● What is being asked:
Reproduce each of the entries below word for word, with nothing changed.

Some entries
===============

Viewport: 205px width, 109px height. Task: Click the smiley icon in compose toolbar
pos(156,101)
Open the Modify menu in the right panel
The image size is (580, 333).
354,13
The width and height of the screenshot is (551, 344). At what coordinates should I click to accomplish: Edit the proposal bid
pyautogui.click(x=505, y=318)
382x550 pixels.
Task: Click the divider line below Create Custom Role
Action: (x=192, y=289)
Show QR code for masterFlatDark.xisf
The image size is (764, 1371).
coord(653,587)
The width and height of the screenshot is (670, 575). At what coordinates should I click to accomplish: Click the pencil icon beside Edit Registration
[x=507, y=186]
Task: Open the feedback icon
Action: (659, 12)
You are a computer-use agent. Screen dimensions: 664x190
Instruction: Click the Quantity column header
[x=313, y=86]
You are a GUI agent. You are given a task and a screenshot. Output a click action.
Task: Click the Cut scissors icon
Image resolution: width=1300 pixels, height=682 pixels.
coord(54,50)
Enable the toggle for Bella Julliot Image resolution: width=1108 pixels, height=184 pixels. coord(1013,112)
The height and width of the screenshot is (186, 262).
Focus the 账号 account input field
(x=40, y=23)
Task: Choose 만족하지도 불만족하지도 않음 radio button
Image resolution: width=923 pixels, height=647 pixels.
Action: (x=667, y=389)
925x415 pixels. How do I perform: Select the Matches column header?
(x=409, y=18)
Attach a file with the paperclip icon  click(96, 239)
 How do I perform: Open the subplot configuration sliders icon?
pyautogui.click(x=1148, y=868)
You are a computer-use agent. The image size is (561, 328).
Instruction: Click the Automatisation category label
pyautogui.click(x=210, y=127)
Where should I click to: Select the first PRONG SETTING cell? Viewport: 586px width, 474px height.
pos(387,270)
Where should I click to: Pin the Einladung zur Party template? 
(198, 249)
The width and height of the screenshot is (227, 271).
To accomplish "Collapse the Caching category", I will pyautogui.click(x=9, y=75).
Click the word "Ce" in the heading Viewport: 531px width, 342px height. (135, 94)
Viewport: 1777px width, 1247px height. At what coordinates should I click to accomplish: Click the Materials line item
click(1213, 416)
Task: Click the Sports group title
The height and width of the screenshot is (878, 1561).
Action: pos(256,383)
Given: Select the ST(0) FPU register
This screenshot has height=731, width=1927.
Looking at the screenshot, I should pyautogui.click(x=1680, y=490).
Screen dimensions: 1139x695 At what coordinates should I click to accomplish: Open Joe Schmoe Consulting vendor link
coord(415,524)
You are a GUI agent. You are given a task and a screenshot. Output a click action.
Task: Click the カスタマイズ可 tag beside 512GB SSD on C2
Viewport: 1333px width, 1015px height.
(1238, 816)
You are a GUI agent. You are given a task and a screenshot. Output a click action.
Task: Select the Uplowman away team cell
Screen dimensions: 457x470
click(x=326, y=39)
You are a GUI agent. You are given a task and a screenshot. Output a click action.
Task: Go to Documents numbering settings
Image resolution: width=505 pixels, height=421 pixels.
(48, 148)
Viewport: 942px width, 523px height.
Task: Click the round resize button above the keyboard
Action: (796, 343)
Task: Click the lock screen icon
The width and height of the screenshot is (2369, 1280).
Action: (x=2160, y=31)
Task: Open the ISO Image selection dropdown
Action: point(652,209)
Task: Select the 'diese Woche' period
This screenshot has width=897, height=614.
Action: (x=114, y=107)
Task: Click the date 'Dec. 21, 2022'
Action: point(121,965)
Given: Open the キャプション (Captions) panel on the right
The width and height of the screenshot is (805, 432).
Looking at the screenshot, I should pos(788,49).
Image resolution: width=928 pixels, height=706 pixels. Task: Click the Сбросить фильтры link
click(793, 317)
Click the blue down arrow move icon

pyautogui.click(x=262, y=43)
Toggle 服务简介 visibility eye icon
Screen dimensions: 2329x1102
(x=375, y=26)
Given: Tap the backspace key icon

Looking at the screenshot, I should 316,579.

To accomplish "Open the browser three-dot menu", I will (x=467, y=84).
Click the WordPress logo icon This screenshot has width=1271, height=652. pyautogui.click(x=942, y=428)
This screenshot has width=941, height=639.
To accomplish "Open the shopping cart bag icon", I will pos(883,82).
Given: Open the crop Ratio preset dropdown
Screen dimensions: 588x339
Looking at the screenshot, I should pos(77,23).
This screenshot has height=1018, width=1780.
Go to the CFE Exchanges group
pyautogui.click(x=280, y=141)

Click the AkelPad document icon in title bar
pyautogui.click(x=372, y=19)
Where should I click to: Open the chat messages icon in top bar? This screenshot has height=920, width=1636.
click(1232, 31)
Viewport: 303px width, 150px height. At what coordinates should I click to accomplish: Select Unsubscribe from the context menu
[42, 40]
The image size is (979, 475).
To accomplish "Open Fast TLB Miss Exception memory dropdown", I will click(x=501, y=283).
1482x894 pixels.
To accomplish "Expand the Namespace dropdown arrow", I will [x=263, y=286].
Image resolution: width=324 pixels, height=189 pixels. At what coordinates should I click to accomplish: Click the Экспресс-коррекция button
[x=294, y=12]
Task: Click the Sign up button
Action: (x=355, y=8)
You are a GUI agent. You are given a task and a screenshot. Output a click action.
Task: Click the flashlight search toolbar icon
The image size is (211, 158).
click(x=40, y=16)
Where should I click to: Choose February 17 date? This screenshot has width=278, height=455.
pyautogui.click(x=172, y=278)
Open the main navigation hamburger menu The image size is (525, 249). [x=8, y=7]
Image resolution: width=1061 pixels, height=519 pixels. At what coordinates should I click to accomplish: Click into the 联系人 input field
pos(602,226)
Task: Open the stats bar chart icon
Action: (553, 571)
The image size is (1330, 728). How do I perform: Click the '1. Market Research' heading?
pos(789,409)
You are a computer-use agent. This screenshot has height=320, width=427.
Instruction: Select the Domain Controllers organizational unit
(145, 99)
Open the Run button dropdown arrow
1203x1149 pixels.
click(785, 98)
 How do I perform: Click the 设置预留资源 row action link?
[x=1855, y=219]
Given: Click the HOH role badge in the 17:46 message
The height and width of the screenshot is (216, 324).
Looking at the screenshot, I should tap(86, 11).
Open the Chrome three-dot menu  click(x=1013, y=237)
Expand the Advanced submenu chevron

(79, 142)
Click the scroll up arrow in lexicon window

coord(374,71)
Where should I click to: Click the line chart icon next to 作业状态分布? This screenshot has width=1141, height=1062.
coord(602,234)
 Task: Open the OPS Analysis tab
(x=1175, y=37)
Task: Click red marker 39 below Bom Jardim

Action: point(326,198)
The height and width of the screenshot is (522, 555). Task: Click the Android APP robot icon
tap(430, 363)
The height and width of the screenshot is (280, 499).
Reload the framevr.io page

===============

● Answer to the problem:
Viewport: 205px width, 109px height. Task: Click the smiley icon in compose toolbar
pos(156,101)
Open the Modify menu in the right panel
The image size is (580, 333).
354,13
The width and height of the screenshot is (551, 344). At what coordinates should I click to accomplish: Edit the proposal bid
pyautogui.click(x=505, y=318)
382x550 pixels.
Task: Click the divider line below Create Custom Role
Action: (x=192, y=289)
Show QR code for masterFlatDark.xisf
The image size is (764, 1371).
coord(653,587)
The width and height of the screenshot is (670, 575). At what coordinates should I click to accomplish: Click the pencil icon beside Edit Registration
[x=507, y=186]
Task: Open the feedback icon
Action: (659, 12)
You are a computer-use agent. Screen dimensions: 664x190
Instruction: Click the Quantity column header
[x=313, y=86]
You are a GUI agent. You are given a task and a screenshot. Output a click action.
Task: Click the Cut scissors icon
Image resolution: width=1300 pixels, height=682 pixels.
coord(54,50)
Enable the toggle for Bella Julliot Image resolution: width=1108 pixels, height=184 pixels. coord(1013,112)
The height and width of the screenshot is (186, 262).
Focus the 账号 account input field
(x=40, y=23)
Task: Choose 만족하지도 불만족하지도 않음 radio button
Image resolution: width=923 pixels, height=647 pixels.
Action: (x=667, y=389)
925x415 pixels. How do I perform: Select the Matches column header?
(x=409, y=18)
Attach a file with the paperclip icon  click(96, 239)
 How do I perform: Open the subplot configuration sliders icon?
pyautogui.click(x=1148, y=868)
You are a computer-use agent. The image size is (561, 328).
Instruction: Click the Automatisation category label
pyautogui.click(x=210, y=127)
Where should I click to: Select the first PRONG SETTING cell? Viewport: 586px width, 474px height.
pos(387,270)
Where should I click to: Pin the Einladung zur Party template? 
(198, 249)
The width and height of the screenshot is (227, 271).
To accomplish "Collapse the Caching category", I will pyautogui.click(x=9, y=75).
Click the word "Ce" in the heading Viewport: 531px width, 342px height. (135, 94)
Viewport: 1777px width, 1247px height. At what coordinates should I click to accomplish: Click the Materials line item
click(1213, 416)
Task: Click the Sports group title
The height and width of the screenshot is (878, 1561).
Action: pos(256,383)
Given: Select the ST(0) FPU register
This screenshot has height=731, width=1927.
Looking at the screenshot, I should pyautogui.click(x=1680, y=490).
Screen dimensions: 1139x695 At what coordinates should I click to accomplish: Open Joe Schmoe Consulting vendor link
coord(415,524)
You are a GUI agent. You are given a task and a screenshot. Output a click action.
Task: Click the カスタマイズ可 tag beside 512GB SSD on C2
Viewport: 1333px width, 1015px height.
(1238, 816)
You are a GUI agent. You are given a task and a screenshot. Output a click action.
Task: Select the Uplowman away team cell
Screen dimensions: 457x470
click(x=326, y=39)
You are a GUI agent. You are given a task and a screenshot. Output a click action.
Task: Go to Documents numbering settings
Image resolution: width=505 pixels, height=421 pixels.
(48, 148)
Viewport: 942px width, 523px height.
Task: Click the round resize button above the keyboard
Action: (796, 343)
Task: Click the lock screen icon
The width and height of the screenshot is (2369, 1280).
Action: (x=2160, y=31)
Task: Open the ISO Image selection dropdown
Action: point(652,209)
Task: Select the 'diese Woche' period
This screenshot has width=897, height=614.
Action: (x=114, y=107)
Task: Click the date 'Dec. 21, 2022'
Action: point(121,965)
Given: Open the キャプション (Captions) panel on the right
The width and height of the screenshot is (805, 432).
Looking at the screenshot, I should pos(788,49).
Image resolution: width=928 pixels, height=706 pixels. Task: Click the Сбросить фильтры link
click(793, 317)
Click the blue down arrow move icon

pyautogui.click(x=262, y=43)
Toggle 服务简介 visibility eye icon
Screen dimensions: 2329x1102
(x=375, y=26)
Given: Tap the backspace key icon

Looking at the screenshot, I should 316,579.

To accomplish "Open the browser three-dot menu", I will (x=467, y=84).
Click the WordPress logo icon This screenshot has width=1271, height=652. pyautogui.click(x=942, y=428)
This screenshot has width=941, height=639.
To accomplish "Open the shopping cart bag icon", I will pos(883,82).
Given: Open the crop Ratio preset dropdown
Screen dimensions: 588x339
Looking at the screenshot, I should pos(77,23).
This screenshot has height=1018, width=1780.
Go to the CFE Exchanges group
pyautogui.click(x=280, y=141)

Click the AkelPad document icon in title bar
pyautogui.click(x=372, y=19)
Where should I click to: Open the chat messages icon in top bar? This screenshot has height=920, width=1636.
click(1232, 31)
Viewport: 303px width, 150px height. At what coordinates should I click to accomplish: Select Unsubscribe from the context menu
[42, 40]
The image size is (979, 475).
To accomplish "Open Fast TLB Miss Exception memory dropdown", I will click(x=501, y=283).
1482x894 pixels.
To accomplish "Expand the Namespace dropdown arrow", I will [x=263, y=286].
Image resolution: width=324 pixels, height=189 pixels. At what coordinates should I click to accomplish: Click the Экспресс-коррекция button
[x=294, y=12]
Task: Click the Sign up button
Action: (x=355, y=8)
You are a GUI agent. You are given a task and a screenshot. Output a click action.
Task: Click the flashlight search toolbar icon
The image size is (211, 158).
click(x=40, y=16)
Where should I click to: Choose February 17 date? This screenshot has width=278, height=455.
pyautogui.click(x=172, y=278)
Open the main navigation hamburger menu The image size is (525, 249). [x=8, y=7]
Image resolution: width=1061 pixels, height=519 pixels. At what coordinates should I click to accomplish: Click into the 联系人 input field
pos(602,226)
Task: Open the stats bar chart icon
Action: (553, 571)
The image size is (1330, 728). How do I perform: Click the '1. Market Research' heading?
pos(789,409)
You are a computer-use agent. This screenshot has height=320, width=427.
Instruction: Select the Domain Controllers organizational unit
(145, 99)
Open the Run button dropdown arrow
1203x1149 pixels.
click(785, 98)
 How do I perform: Click the 设置预留资源 row action link?
[x=1855, y=219]
Given: Click the HOH role badge in the 17:46 message
The height and width of the screenshot is (216, 324).
Looking at the screenshot, I should tap(86, 11).
Open the Chrome three-dot menu  click(x=1013, y=237)
Expand the Advanced submenu chevron

(79, 142)
Click the scroll up arrow in lexicon window

coord(374,71)
Where should I click to: Click the line chart icon next to 作业状态分布? This screenshot has width=1141, height=1062.
coord(602,234)
 Task: Open the OPS Analysis tab
(x=1175, y=37)
Task: Click red marker 39 below Bom Jardim

Action: point(326,198)
The height and width of the screenshot is (522, 555). Task: Click the Android APP robot icon
tap(430, 363)
The height and width of the screenshot is (280, 499).
Reload the framevr.io page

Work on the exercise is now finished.